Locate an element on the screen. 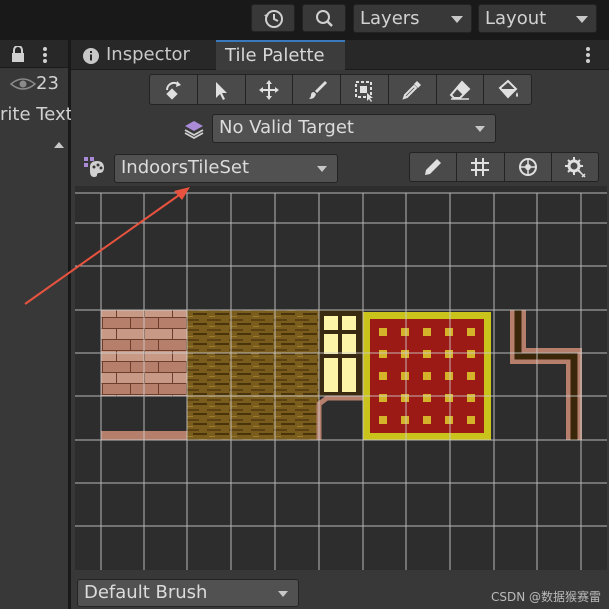  history-button is located at coordinates (273, 18).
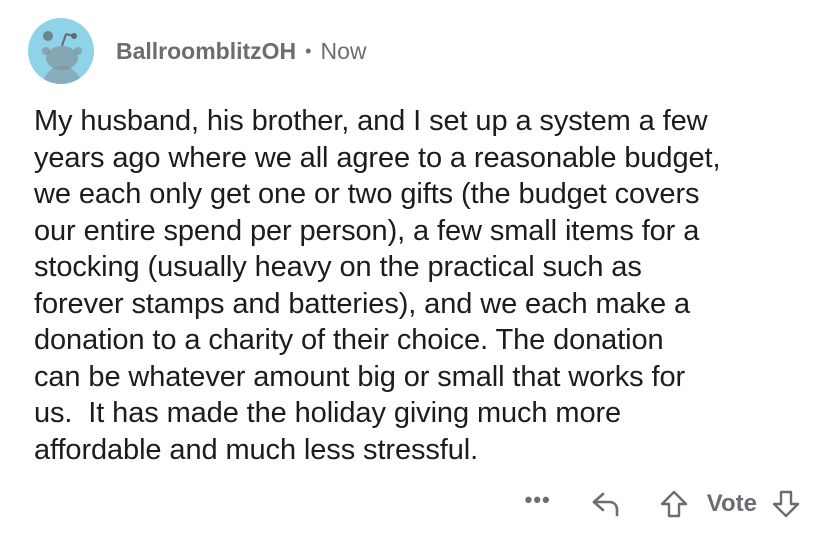 The image size is (825, 536). I want to click on upvote-button, so click(674, 504).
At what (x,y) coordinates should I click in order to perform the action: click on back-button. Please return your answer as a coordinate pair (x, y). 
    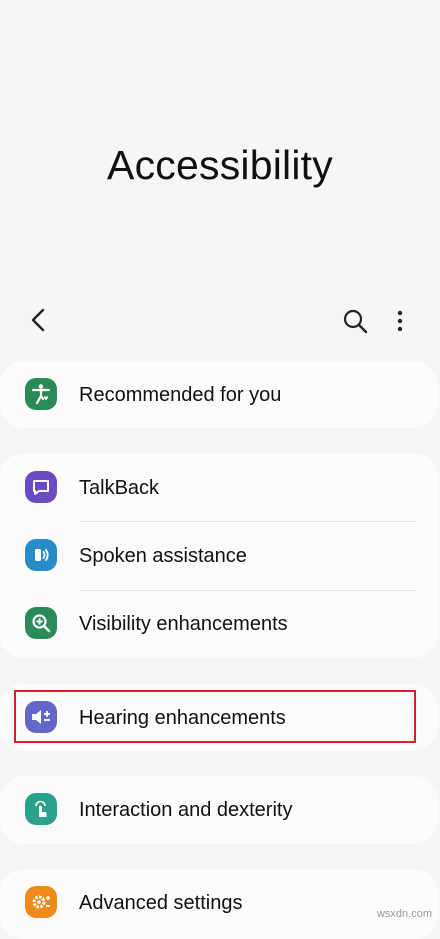
    Looking at the image, I should click on (39, 320).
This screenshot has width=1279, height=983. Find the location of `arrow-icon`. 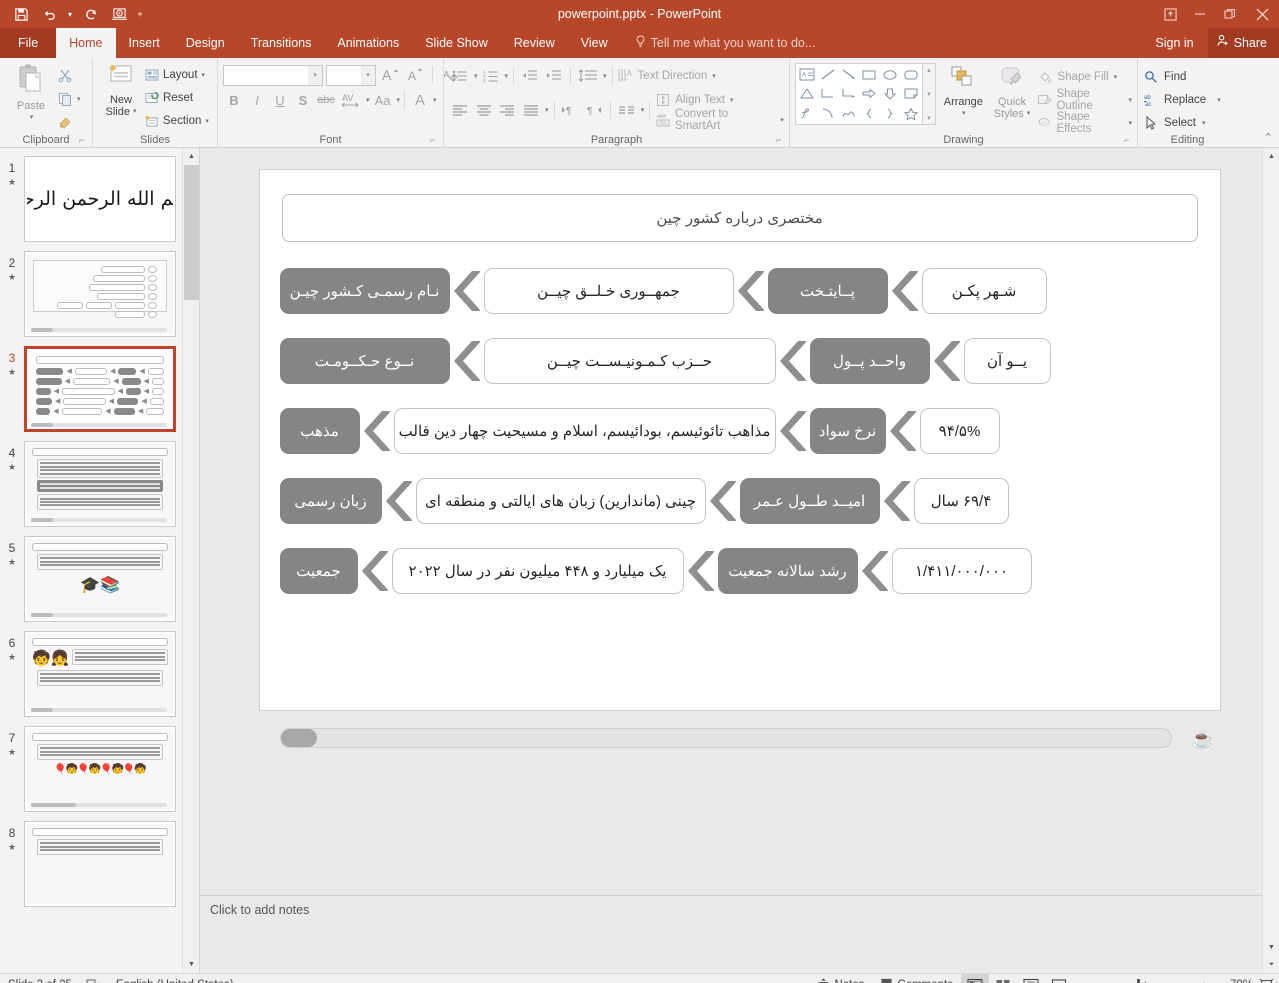

arrow-icon is located at coordinates (848, 74).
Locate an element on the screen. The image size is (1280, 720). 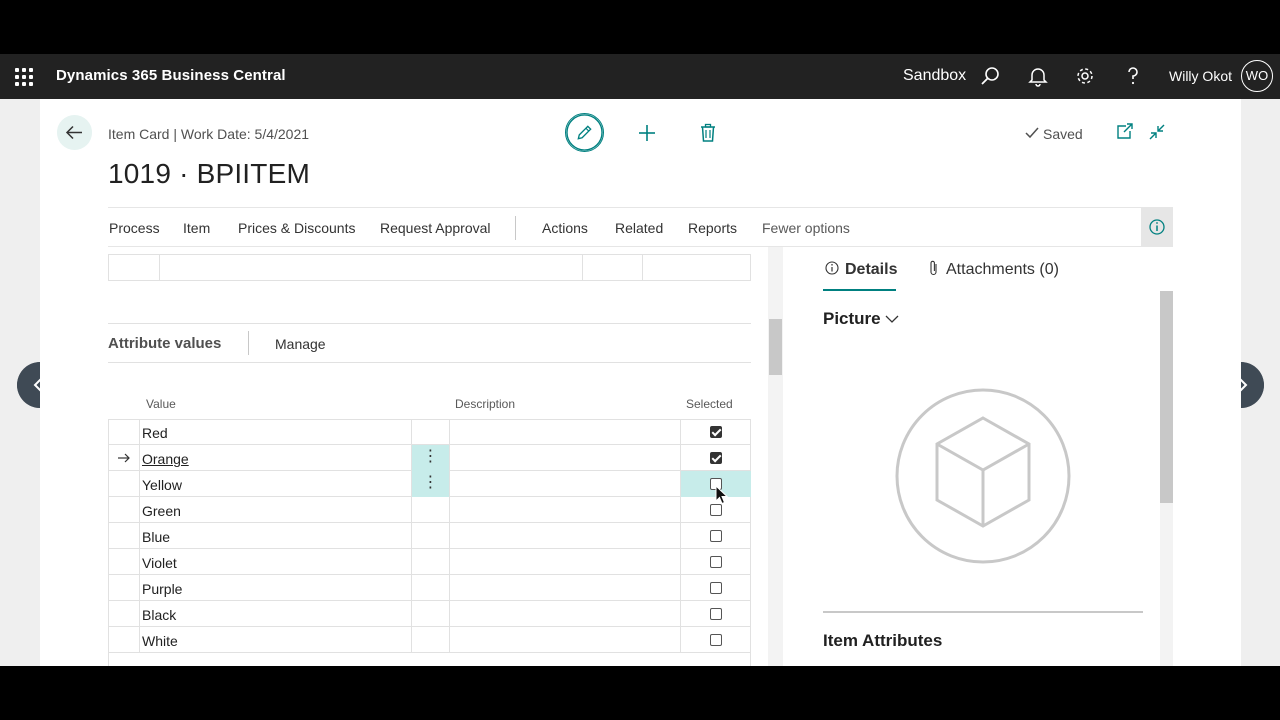
tab-details: Details is located at coordinates (871, 270).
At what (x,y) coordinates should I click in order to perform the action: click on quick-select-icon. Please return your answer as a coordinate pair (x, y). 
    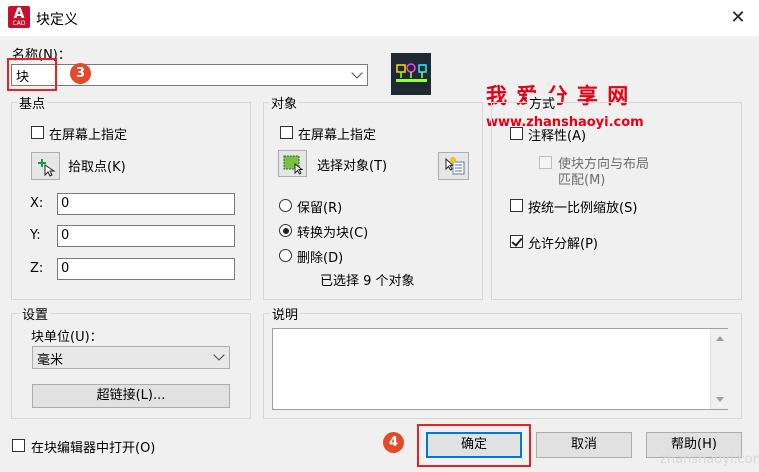
    Looking at the image, I should click on (455, 166).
* * *
● What you are asked to do
In the listing above, how many lines contain the string "your"? Case counts. Reply with the number only.

● Response for this exercise
2